I agree with the answer that suggested the overall design of determining what is, and is not, a good system call may be difficult. Indeed, in isolation, a single system call might not be enough information.
In terms of the way Windows works, there are actually two levels of operation:
- NT-level calls. These are the typical system calls you'd expect via
sysenter
to code in ntdll.dll
i.e. Kernel mode routines.
- The Win32 subsystem level. These are the functions implemented in
advapi32.dll
, kernel32.dll
, user32.dll
and others. Some of these act directly, others may call the above functions themselves depending on what is needed.
In addition to this, as a broad survey there are two abstraction layers on top of the Win32 subsystem:
- COM and friends, also known as COM, COM+, DCOM, ActiveX, SuperDuper (okay, joking) and others.
- .Net and friends. .net executables are modified PE binaries that load in
mscoree.dll
amongst other things and may use APIs in other .net binaries, or Win32, or via COM interfaces.
Now, for hooking techniques, you have:
- Kernel. These days, ISR Hooking is tantamount to stability suicide unless you want to reverse engineer PatchGuard and disable it, or are permanently running your OS under a debugger. However, there are options for filtering implemented in Windows, provided by Filter Drivers. This is typically how an antivirus product might scan network activity and implement a firewall.
- User. You have a few options here:
- Patching the binary on launch. @Poly talked about code caves and redirects - given a target binary, one option is to overwrite code in its functions, or the functions of interesting APIs to redirect to your code. Typically, you don't have enough space to patch a jump to any old place in the address space, so you need a "code cave" near to the function to put your call/full size jump.
- Alternatives to this include IAT Hooking, a way to modify a binary's import table to pull in your functions rather than the original target.
- Another alternative is to use DLL redirection. Under Linux, you'd know this as
LD_PRELOAD
, - in plain English, you'd load your DLL of the same name and with matching symbols before the desired API dll, and steal the calls that way. It's even a feature of MSVC that you can produce redirected link functions in DLLs rather than having to implement your own stubs for things you don't care about!
- You can patch COM calls by overwriting the relevant entry in the vtable of the resultant interface class.
- There are other techniques, e.g. DLL Injection etc.
So if you are looking to implement a sandbox meeting your criteria, then there are a few considerations to take into account:
- First up, where and what you hook. If you hook all of
kernel32.dll
it is still feasible that API calls may get around that if they do not call these functions. I don't know any COM or .net code like this, but I'd bet there is some.
- You need to be careful with Kernel patching, as a result of PatchGuard. The filter manager provides most of what you could ever want to do antivirus (and therefore probably sandbox) wise, however, if you're going outside the filter manager you're going into unstable land pretty quickly. There may be limits to what you can do.
- Then, whatever hooks you place in userland are almost definitely detectable by the sandbox assuming you are not using binary translation. For example, let's pick on patching
CreateFile
. Untrusted code could simply read the memory of this function and check that the prologue is as expected. Likewise, there are ways to detect injected dlls, IAT hooks etc.
- The same applies to sandboxing kernel mode code. If you let the untrusted code install drivers, you are again on a level playing field with it.
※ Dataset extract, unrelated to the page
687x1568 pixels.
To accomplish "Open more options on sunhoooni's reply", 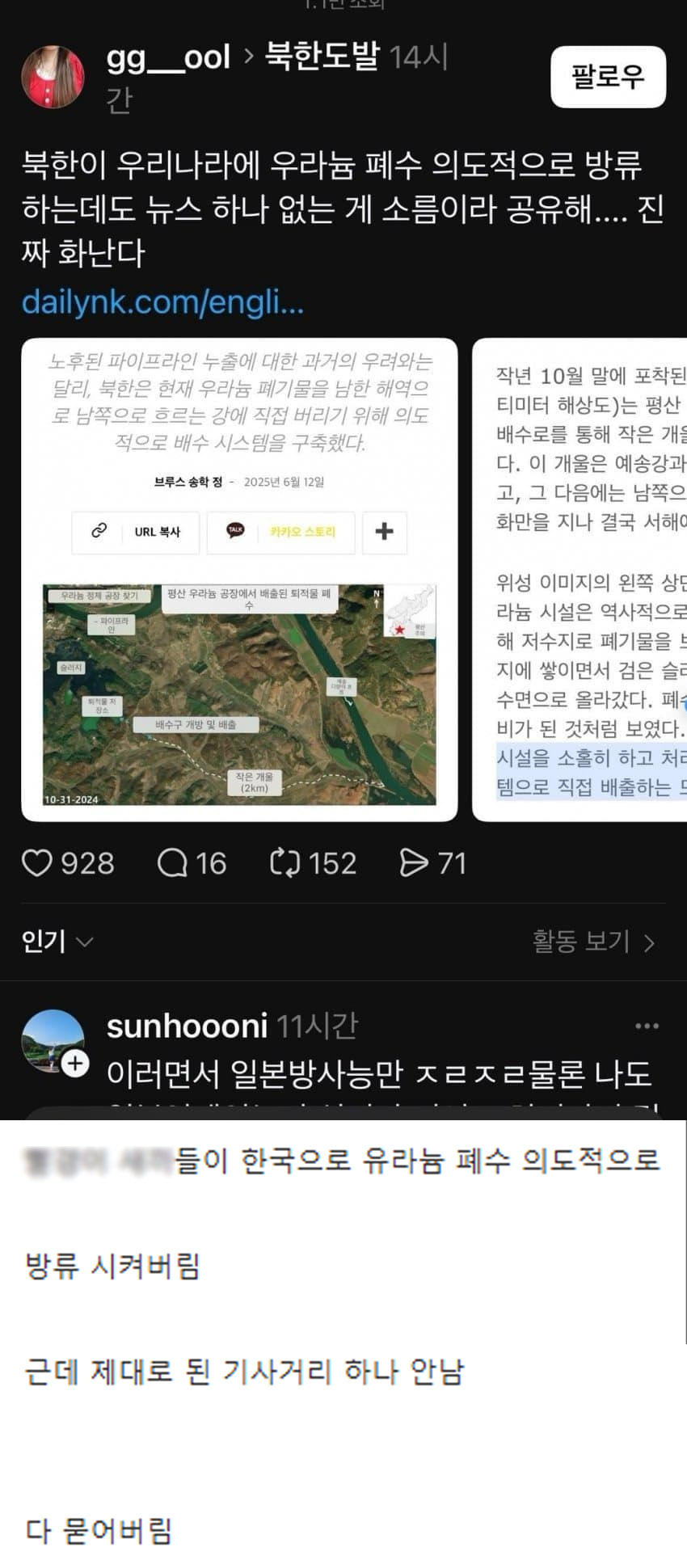I will pyautogui.click(x=647, y=1026).
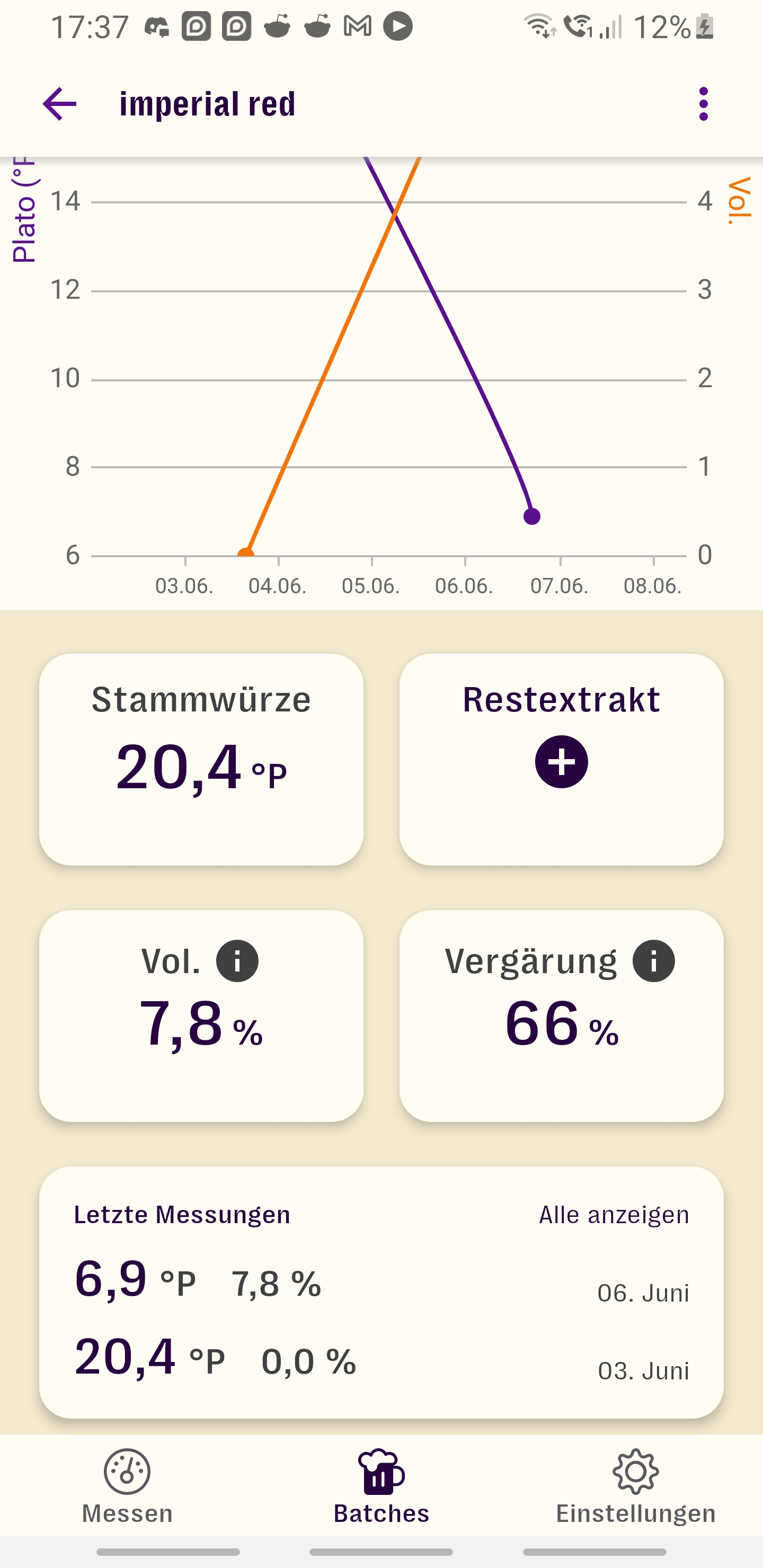Add a Restextrakt value with plus button

[561, 761]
This kind of work has been done - Sandboxie is one product that attempts to implement a sandbox at this kind of level, although it likely has more kernel level stuff than you'd necessarily like. I've only briefly looked at Sandboxie back when I knew less about this sort of thing, but I suspect a core component is kernel level because almost any amount of user mode hooking can be undone if you know to expect it. The only defence is to have a greater level of permission.
You've mentioned not having binary translation - I've not covered the various debugging APIs in Windows for this reason. Using these, you could essentially run a program as if you were stepping through it, and analyse any calls or jumps before they were made. However, this is basically binary translation, and debugging affects performance in any case. Not only that, but if I were writing a program to resist your sandbox, there are a number of known tricks for detecting debuggers (one being you can't debug a debugger, so if you relaunch yourself and try to debug that new process and can't, you're being debugged. This definitely applies to ptrace
) which would render the program unusable in the sandbox.
On a positive note, most non-malware products would likely play well with whichever set of techniques you used, since they're probably not trying to resist running under these environments. This can be quite a useful fact.
Last but not least, I apologise for the excessive use of bullet points! And, my list of techniques for hooking calls is not exhaustive - there are definitely others.